Une substance génotoxique
La correspondance, datée de 1999 et mise à jour par la justice américaine, montre qu’à l’époque, Monsanto souhaitait prouver l’innocuité de son produit par une étude fiable et incontestable. Elle avait alors fait appel à James Parry, un scientifique spécialisé en génotoxicité, professeur à l’université de Swansea (pays de Galles). Sauf qu’au lieu d’aller dans le sens de Monsanto, les conclusions du chercheur furent au contraire accablantes : “Je conclus que le glyphosate est un clastogène potentiel in vitro“, c’est-à-dire un mutagène capable de casser l’ADN et d’induire des aberrations chromosomiques. Autrement dit que le glysphosate porte en lui des agents capables de modifier le génome humain et d’induire des cancers. C’est pourquoi il avait alors suggéré d’approfondir les recherches en ce sens.
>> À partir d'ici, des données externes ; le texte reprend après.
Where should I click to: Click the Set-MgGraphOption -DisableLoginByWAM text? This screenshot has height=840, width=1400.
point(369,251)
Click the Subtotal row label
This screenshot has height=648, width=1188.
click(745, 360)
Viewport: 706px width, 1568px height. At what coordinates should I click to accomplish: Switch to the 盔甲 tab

Mais les conclusions n’étant pas au goût des cadres de l’entreprise, qui se disent “déçus“, le rapport est enterré. Dans les correspondances entre les toxicologues de Monsanto rapportées par Le Monde, on peut par exemple lire : “Parry n’est pas la personne qu’il nous faut et cela prendrait pas mal de temps, de dollars et d’études pour l’amener à l’être […] Nous n’allons simplement pas conduire les études qu’il suggère.” Depuis, la firme aurait visiblement amélioré son casting de “chercheurs” et “scientifiques” “indépendants” pour rendre des rapports allant dans son sens.
Monsanto continue de nier et conteste les conclusions de l’Organisation mondiale de la santé (OMS) qui qualifient le glyphosate de substance cancérigène probable pour l’homme. Par ailleurs, la firme qui a été racheté en septembre dernier par les laboratoires pharmaceutiques Bayer pour près de 60 milliards d’euros a sûrement de quoi se payer de bons avocats, et de multiples experts alliés à sa cause.